Leur spécificité ? Ce ne sont pas de simples colloques universitaires. Chercheurs, enseignants, éducateurs, animateurs et associations s’y retrouvent pour participer à des ateliers et tables rondes grand public et découvrir des stands associatifs : on y vient autant pour partager des recherches que pour expérimenter, se former et tisser du lien. « Beaucoup de participants les vivent comme un temps fort de formation continue » explique Edwige Chirouter.
Démocratiser l’accès à la pensée critique
En France, la philosophie reste concentrée sur une seule année de lycée général. Les élèves de la voie professionnelle en sont largement privés. Or, apprendre à questionner, argumenter, nuancer, douter de manière constructive est au cœur de l’éducation à l’esprit critique. L’objectif est donc de muscler le plus tôt possible sa capacité à penser par soi-même avec les autres.
Les pratiques philosophiques avec les enfants répondent à plusieurs enjeux. D’une part, un enjeu politique, afin de développer l’esprit critique, la pensée complexe, le dialogue interculturel, qui sont des leviers pour la démocratie. Car démocratiser l’accès à la philosophie permet de lutter contre le relativisme et le dogmatisme. D’autre part, un enjeu éthique : reconnaître que les enfants se posent de grandes questions -sur la justice, la liberté, le bonheur, la vérité- et les accompagner dans leurs questionnements, tout en leur offrant un cadre rigoureux pour les explorer.
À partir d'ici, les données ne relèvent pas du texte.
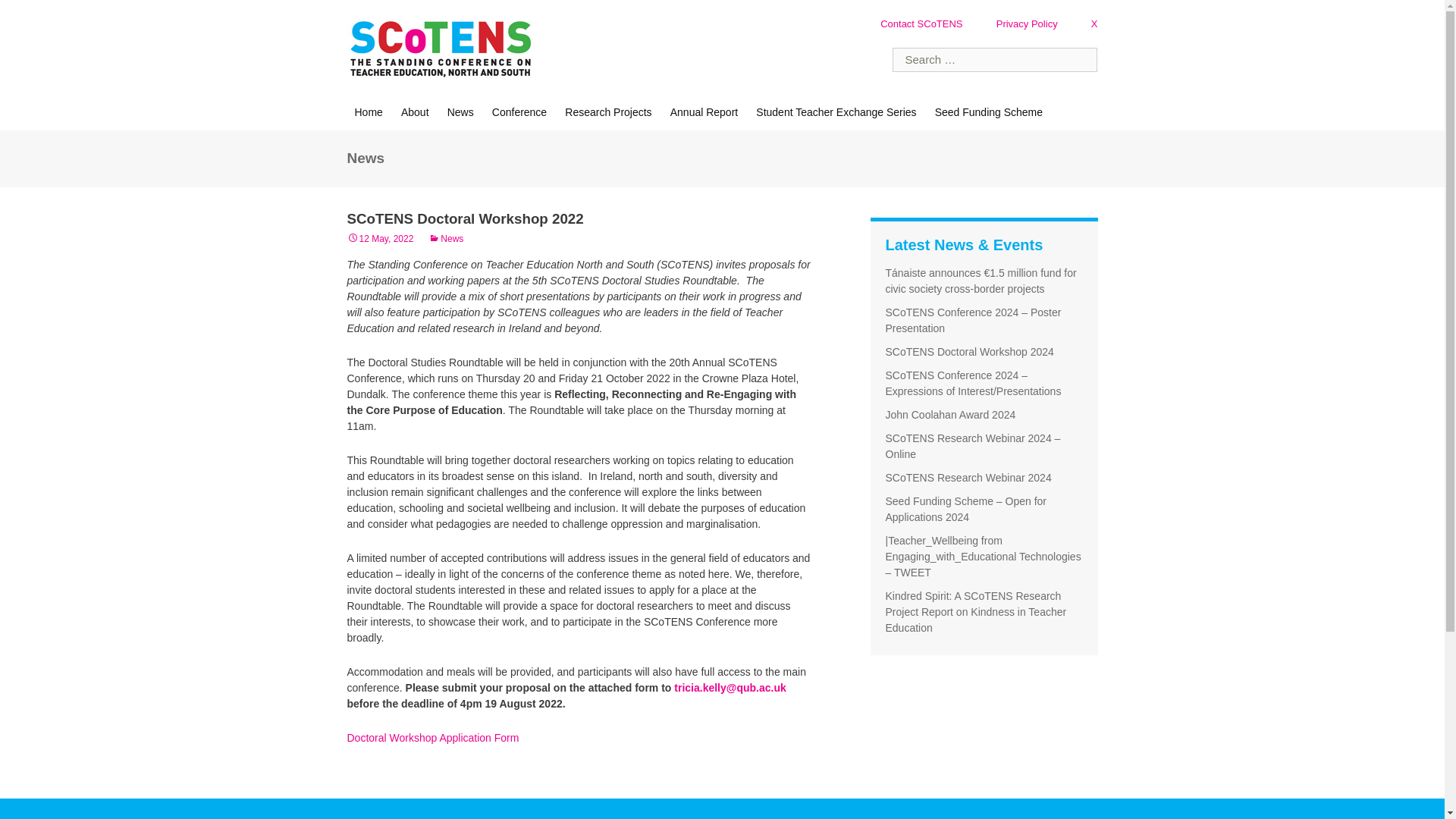
Permalink to SCoTENS Doctoral Workshop 2022 (380, 238)
SCoTENS Research Webinar 2024 (968, 477)
Research Projects (608, 111)
Doctoral Workshop Application Form (433, 737)
John Coolahan Award 2024 (950, 414)
John Coolahan Award 2024 (950, 414)
Conference (519, 111)
SCoTENS Research Webinar 2024 (968, 477)
Student Teacher Exchange Series (835, 111)
Seed Funding Scheme (988, 111)
SCoTENS Doctoral Workshop 2024 (969, 351)
Search (36, 15)
Home (368, 111)
12 May, 2022 (380, 238)
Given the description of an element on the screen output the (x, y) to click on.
Grâce à des ruses pédagogiques au travers d’œuvres, de fictions, d’expériences de pensée, ces ateliers permettent d’aborder des sujets sensibles comme les réseaux sociaux, les fake news ou l’intelligence artificielle avec distance, sans entrer dans l’actualité à chaud ou l’affect immédiat, « car sinon les enfants peuvent être en rejet de ce discours, surtout quand c’est en contradiction avec ce qu’ils entendent à la maison, où ils sont en conflit de loyauté » précise-t-elle.
L’éducation populaire, l’apport du terrain
C’est dans ce mouvement que les Francas ont trouvé toute leur place. Engagés dans des pratiques philosophiques à travers leur programme Graines de philo, ils ont soutenu la dynamique de la Chaire UNESCO et investi progressivement les Rencontres internationales.
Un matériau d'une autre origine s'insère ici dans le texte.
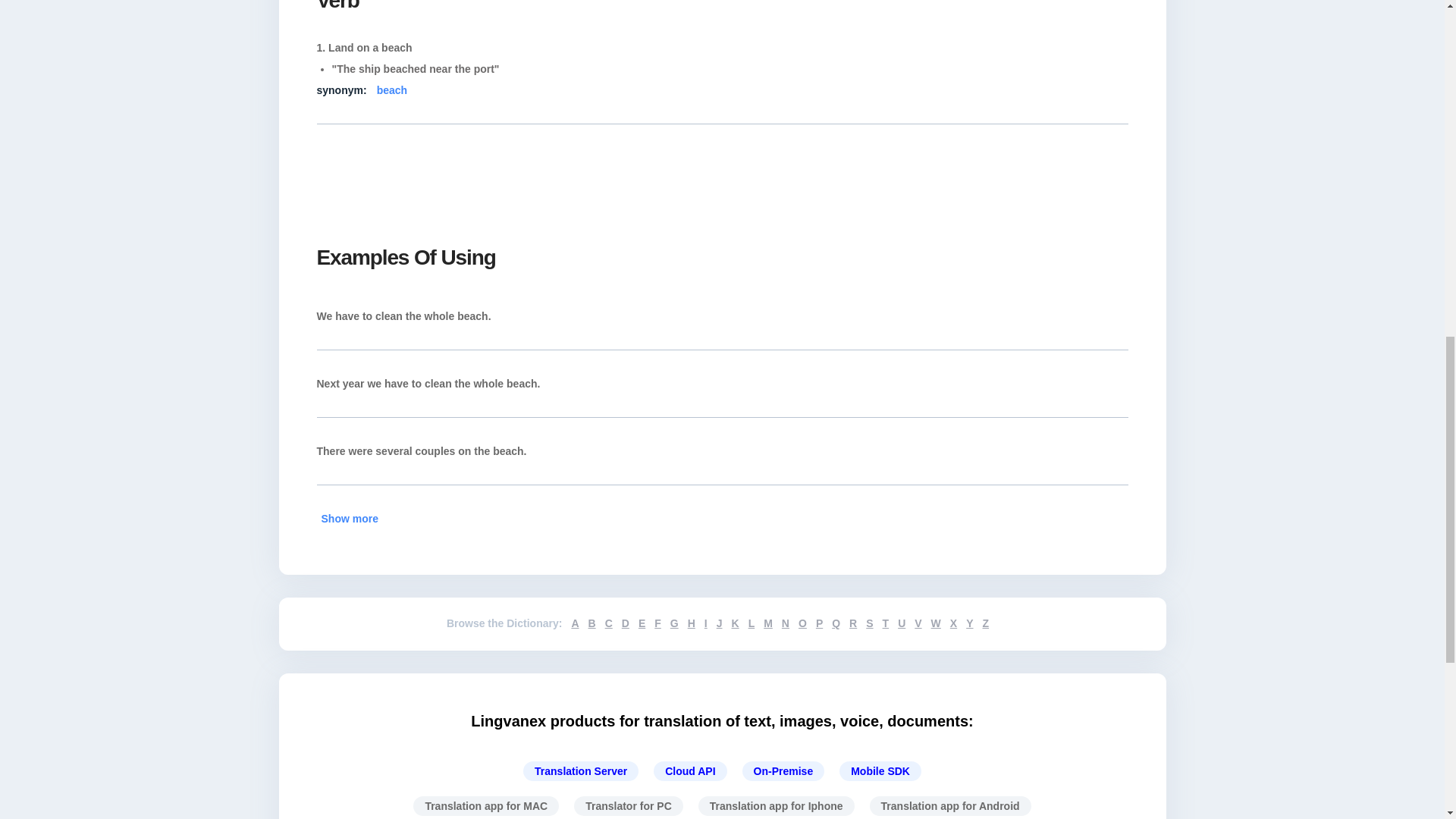
Q (835, 623)
V (917, 623)
N (785, 623)
U (901, 623)
R (852, 623)
L (751, 623)
G (673, 623)
D (624, 623)
S (869, 623)
K (734, 623)
M (767, 623)
I (705, 623)
F (657, 623)
C (608, 623)
B (591, 623)
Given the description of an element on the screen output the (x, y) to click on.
Pour Patricia Langoutte, animatrice du Comité scientifique Graines de philo, leur apport tient à leur ancrage dans la vie quotidienne des enfants, notamment dans les temps de loisirs. « Là où l’université produit des cadres théoriques et des analyses, les Francas apportent la richesse de terrains variés et une approche ludique, accessible, inscrite dans l’expérience réelle des enfants » détaille-t-elle.
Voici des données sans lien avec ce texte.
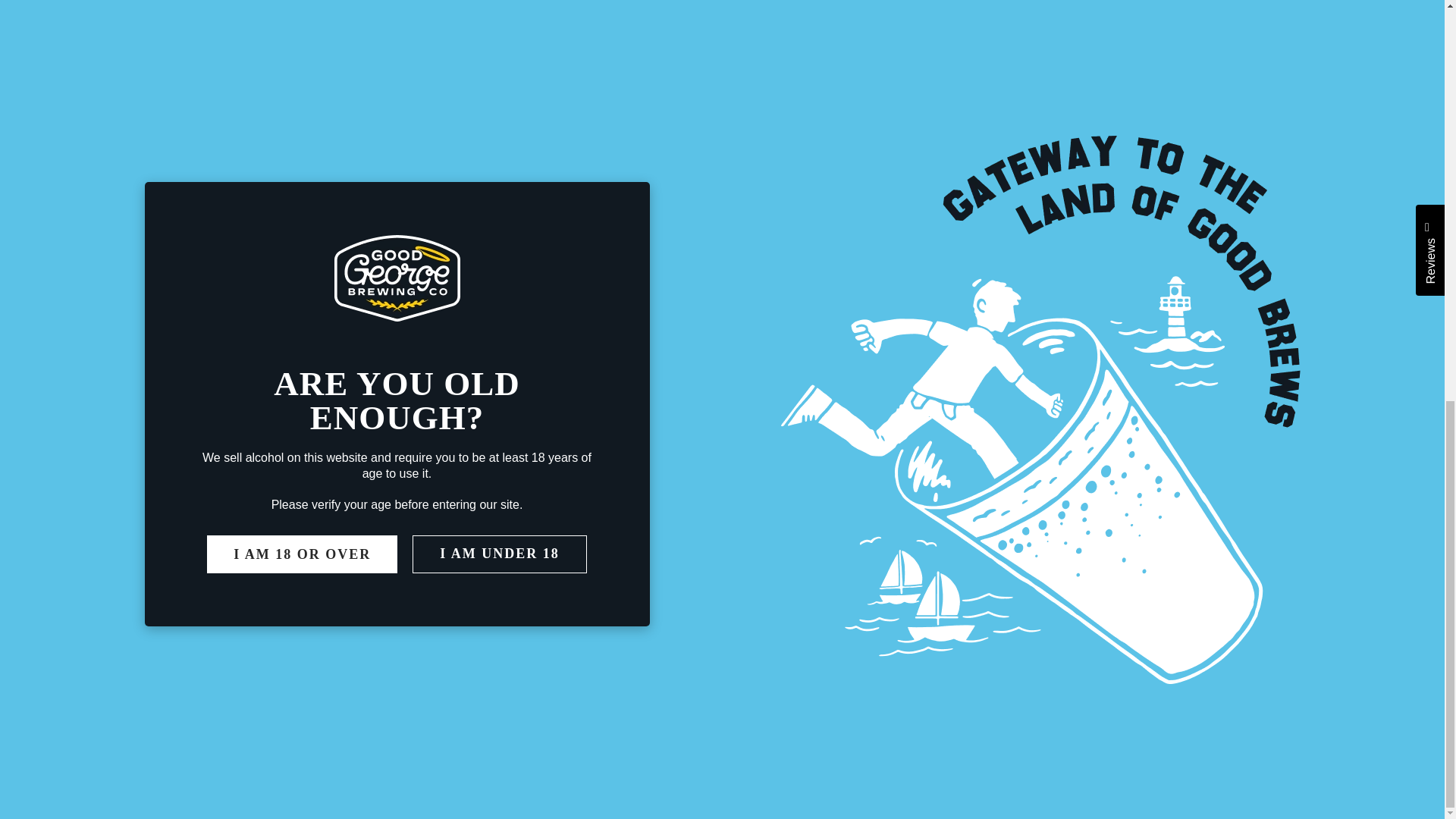
Crafted Cocktails (358, 668)
Cider (323, 527)
Be Good Do Good (590, 584)
Nitro Espresso Taps (595, 612)
Gin (318, 556)
Whisky (328, 584)
SUBSCRIBE (338, 697)
Vodka (504, 274)
Functions (326, 612)
Our Story (564, 527)
Beer (563, 499)
Cocktails (321, 499)
Given the description of an element on the screen output the (x, y) to click on. 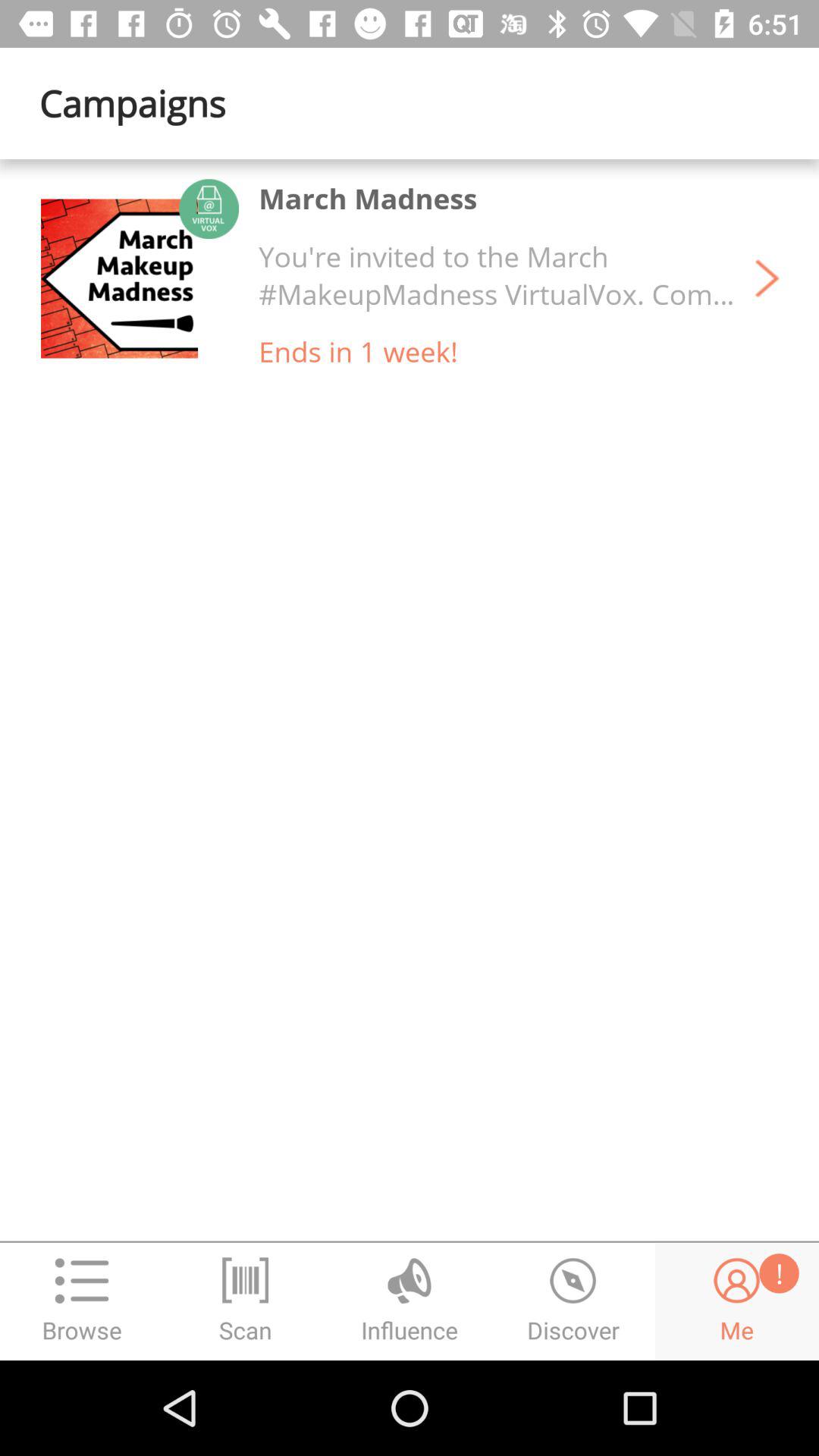
tap icon above ends in 1 icon (496, 274)
Given the description of an element on the screen output the (x, y) to click on. 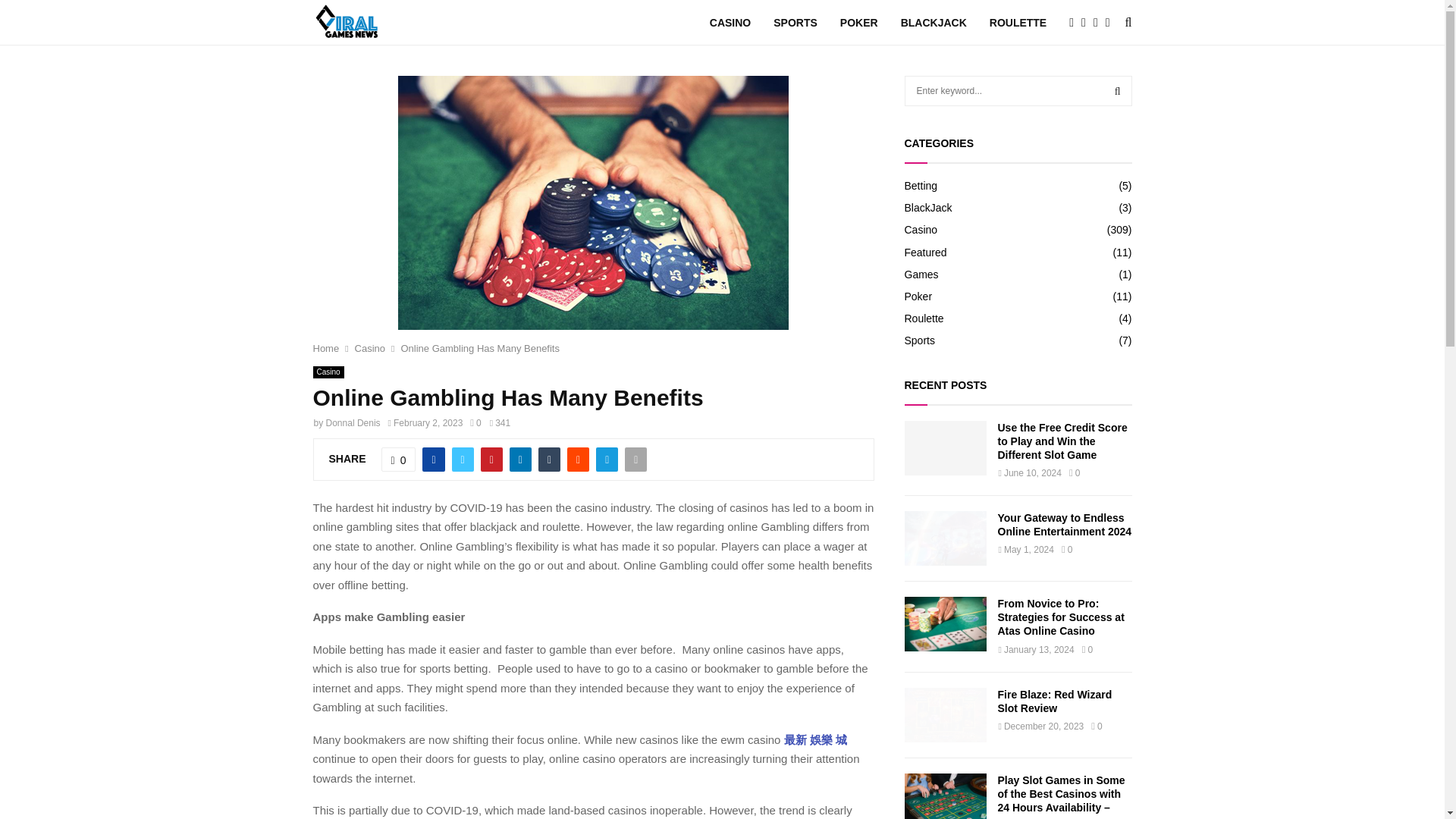
SPORTS (794, 22)
ROULETTE (1018, 22)
Like (398, 459)
CASINO (730, 22)
BLACKJACK (933, 22)
0 (475, 422)
Casino (328, 372)
Donnal Denis (353, 422)
Casino (370, 348)
Online Gambling Has Many Benefits (479, 348)
Home (326, 348)
0 (398, 459)
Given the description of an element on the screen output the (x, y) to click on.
Cette complémentarité intéresse fortement les chercheurs : elle permet d’observer comment les pratiques philosophiques vivent hors du cadre strictement scolaire. Les Rencontres internationales offrent ainsi aux acteurs de l’éducation populaire une visibilité accrue, favorisent les partenariats européens et soutiennent la production de ressources, de formations et de projets dans les territoires.